* START Extract to read *

However in this email I'm talking about using libguestfs in
"read-only" mode on a live guest, which is a completely different
thing, and should not be prevented.

My assumption [with this patch applied] is the live image (being live)
is locked by some other qemu.

Now libguestfs creates a temporary overlay with the live image as
backing, using a command similar to:

  qemu-img create -f qcow2 -b live.img tmp-overlay.img

and opens 'tmp-overlay.img'.  But since the live image has an
exclusive lock, the open will *fail*, and that is a problem.

> If not, you can just read/write as before, as what the -L option
> does in this series. Otherwise, you should use an RO lock on the
> backing image, which still works.

fcntl-locks don't allow a shared lock to share with an exclusive lock.

Rich.

Daniel P. Berrangé April 18, 2016, 9:34 a.m. UTC | #7

On Mon, Apr 18, 2016 at 09:12:44AM +0800, Fam Zheng wrote:
> On Sat, 04/16 16:29, Denis V. Lunev wrote:
> > On 04/15/2016 06:27 AM, Fam Zheng wrote:
> > >virtlockd in libvirt locks the first byte, we lock byte 1 to avoid
> > >the intervene.
> > >
> > >Suggested-by: "Daniel P. Berrange" <berrange@redhat.com>
> > >Signed-off-by: Fam Zheng <famz@redhat.com>
> > >---
> > >  block/raw-posix.c | 35 +++++++++++++++++++++++++++++++++++
> > >  1 file changed, 35 insertions(+)


> > >@@ -1960,6 +1993,8 @@ BlockDriver bdrv_file = {
> > >      .bdrv_detach_aio_context = raw_detach_aio_context,
> > >      .bdrv_attach_aio_context = raw_attach_aio_context,
> > >+    .bdrv_lockf = raw_lockf,
> > >+
> > >      .create_opts = &raw_create_opts,
> > >  };
> > would it be better to use
> > 
> >        int flock(int fd, int operation);
> > 
> > DESCRIPTION
> >        Apply or remove an advisory lock on the open file specified by fd.

* END Extract to read *
* START Source excerpt *

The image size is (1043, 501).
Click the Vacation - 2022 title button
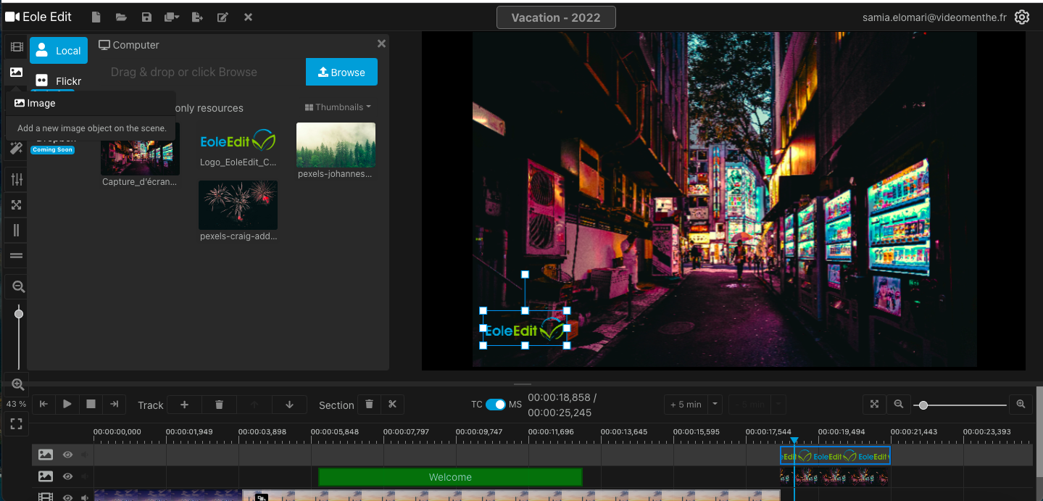point(556,17)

* END Source excerpt *

▸ Prompt 1
In the thread on QEMU image locking, what do fcntl locks not allow?
▸ Prompt 2
Pick up the thread on QEMU image locking right after its last line and keep it going.

▸ Exercise response 1
They don't allow a shared lock to share with an exclusive lock.

▸ Exercise response 2
> > The
> >        argument operation is one of the following:
> > 
> >            LOCK_SH  Place a shared lock.  More than one  process may  hold
> > a
> >                     shared lock for a given file at a given time.
> > 
> >            LOCK_EX  Place  an  exclusive  lock.   Only one process may hold
> > an
> >                     exclusive lock for a given file at a given time.
> > 
> >            LOCK_UN  Remove an existing lock held by this process.
> > 
> > for this purpose?
> > 
> > Sorry that missed this point in the initial review...
> > We will not intersect with libvirt for the case.
> 
> As noted in the cover letter, flock() is nop on NFS mount points on Linux, so
> fcntl is safer.

Actually on Modern linux flock is implemented in terms of fcntl
on Linux. Flock does not do byte-range locking so by using
flock on NFS, IIUC you'll get a fcntl lock for the entire file
range on the server, which will clash with the fcntl lock that
virtlogd has acquired. On older linux flock is a no-op on NFS.
Other UNIX have varying degrees of usable for flock on NFS. So
in general fcntl is a better bet for NFS compatibility and will
not clash with libvirt.

The only minor issue is that some versions of OCFS do not support
fcntl locks at all, only flock.

Regards,
Daniel

Denis V. Lunev April 18, 2016, 9:38 a.m. UTC | #8

On 04/18/2016 12:34 PM, Daniel P. Berrange wrote:
> On Mon, Apr 18, 2016 at 09:12:44AM +0800, Fam Zheng wrote:
>> On Sat, 04/16 16:29, Denis V. Lunev wrote:
>>> On 04/15/2016 06:27 AM, Fam Zheng wrote:
>>>> virtlockd in libvirt locks the first byte, we lock byte 1 to avoid
>>>> the intervene.
>>>>
>>>> Suggested-by: "Daniel P. Berrange" <berrange@redhat.com>
>>>> Signed-off-by: Fam Zheng <famz@redhat.com>
>>>> ---
>>>>   block/raw-posix.c | 35 +++++++++++++++++++++++++++++++++++
>>>>   1 file changed, 35 insertions(+)
>
>>>> @@ -1960,6 +1993,8 @@ BlockDriver bdrv_file = {
>>>>       .bdrv_detach_aio_context = raw_detach_aio_context,
>>>>       .bdrv_attach_aio_context = raw_attach_aio_context,
>>>> +    .bdrv_lockf = raw_lockf,
>>>> +
>>>>       .create_opts = &raw_create_opts,
>>>>   };
>>> would it be better to use
>>>
>>>         int flock(int fd, int operation);
>>>
>>> DESCRIPTION
>>>         Apply or remove an advisory lock on the open file specified by fd.
>>> The
>>>         argument operation is one of the following:
>>>
>>>             LOCK_SH  Place a shared lock.  More than one  process may  hold
>>> a
>>>                      shared lock for a given file at a given time.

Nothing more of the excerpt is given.